From the listing below, please restate exactly the lines beginning at the one with "The height and width of the screenshot is (672, 1917)." and ending at the one with "Task: Close the TicTacToe window", both included, and skip the pictures.

** SUPPLIED DATA follows **

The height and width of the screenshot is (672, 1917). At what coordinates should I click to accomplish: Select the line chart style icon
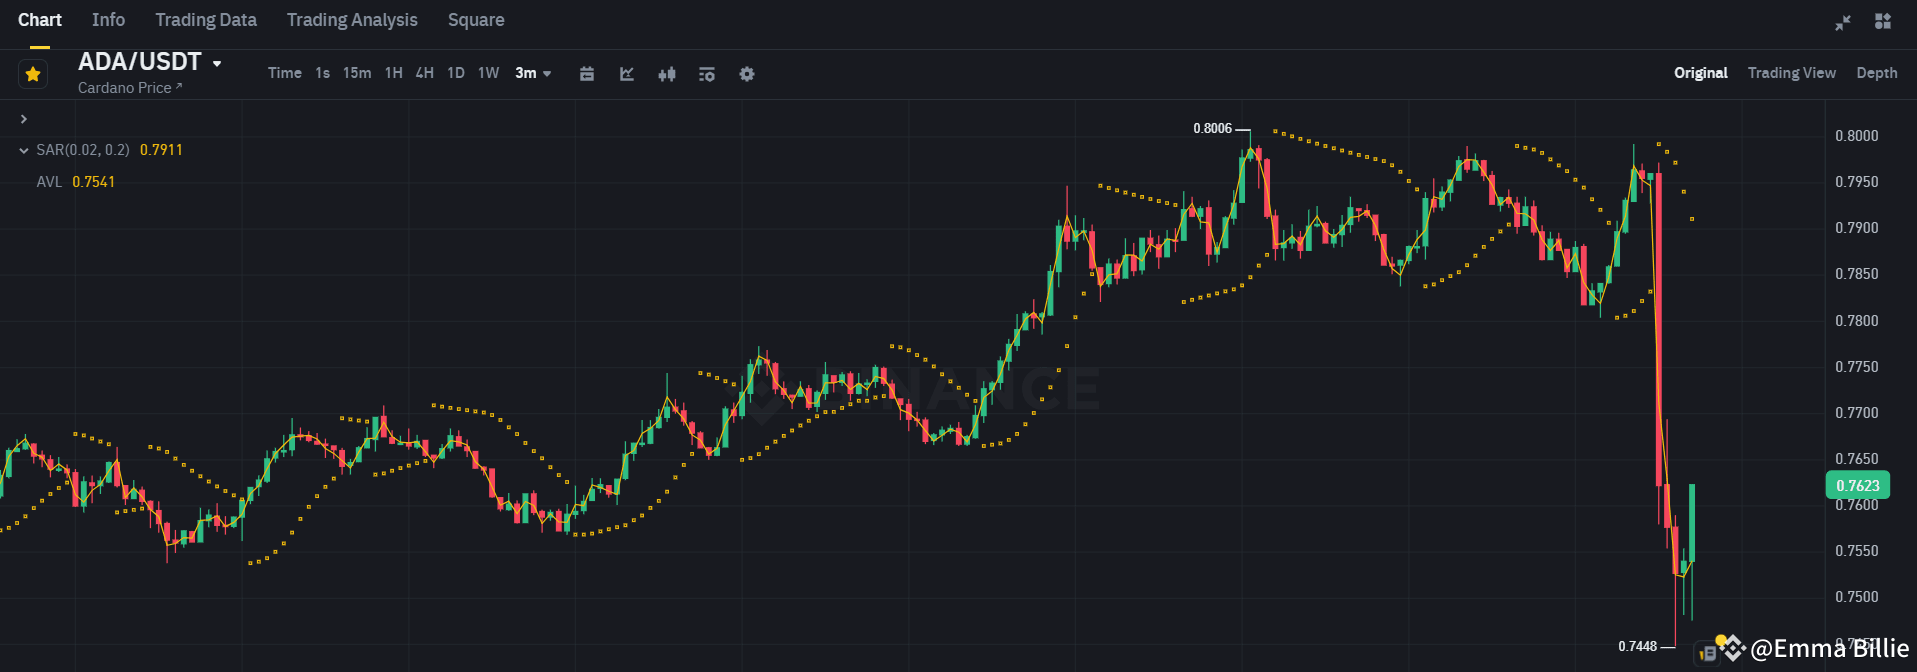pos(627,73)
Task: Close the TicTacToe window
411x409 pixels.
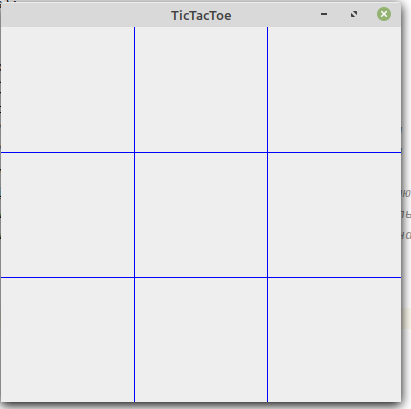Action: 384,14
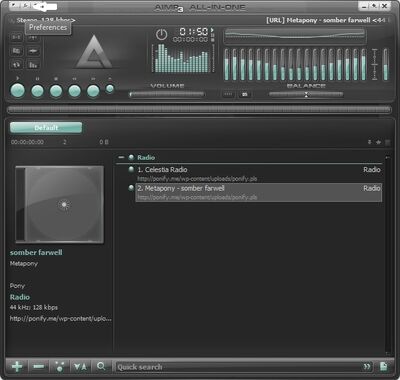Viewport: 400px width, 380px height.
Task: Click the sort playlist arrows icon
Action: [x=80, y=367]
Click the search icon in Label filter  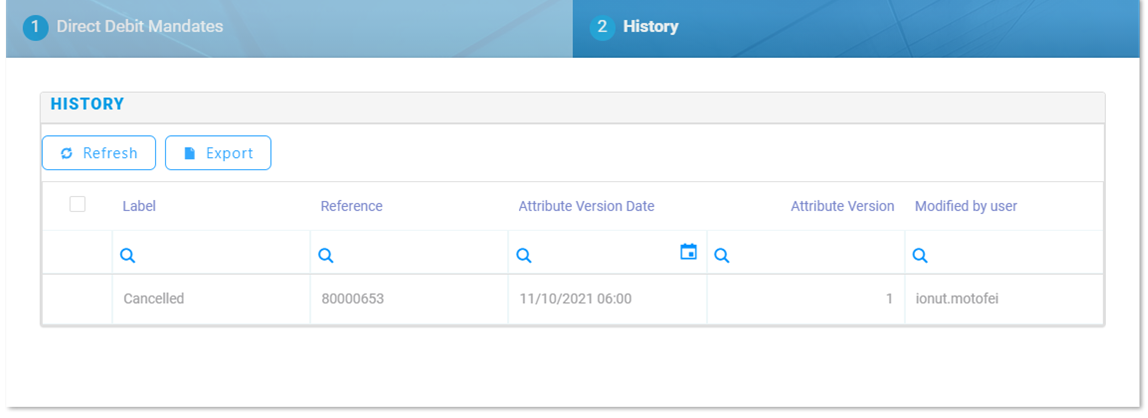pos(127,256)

** End of SUPPLIED DATA **
** SUPPLIED DATA follows **

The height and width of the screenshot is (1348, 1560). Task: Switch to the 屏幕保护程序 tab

** End of SUPPLIED DATA **
** SUPPLIED DATA follows **

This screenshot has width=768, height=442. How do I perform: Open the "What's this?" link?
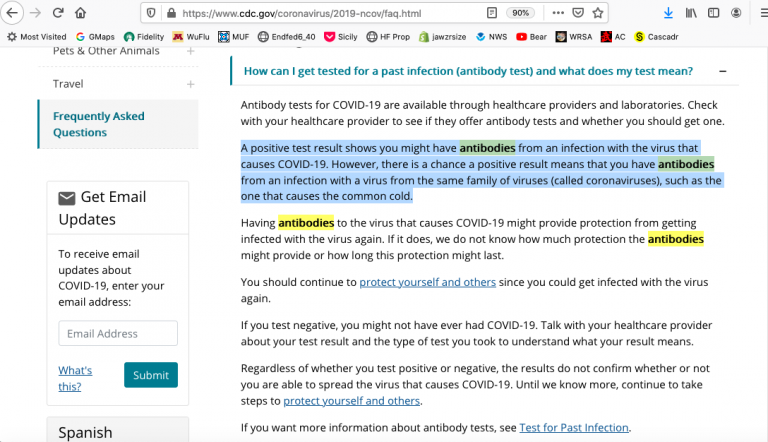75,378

** End of SUPPLIED DATA **

# OUTPUT
The height and width of the screenshot is (672, 1917). At what coordinates should I click to accomplish: Select the line chart style icon
pos(627,73)
Task: Close the TicTacToe window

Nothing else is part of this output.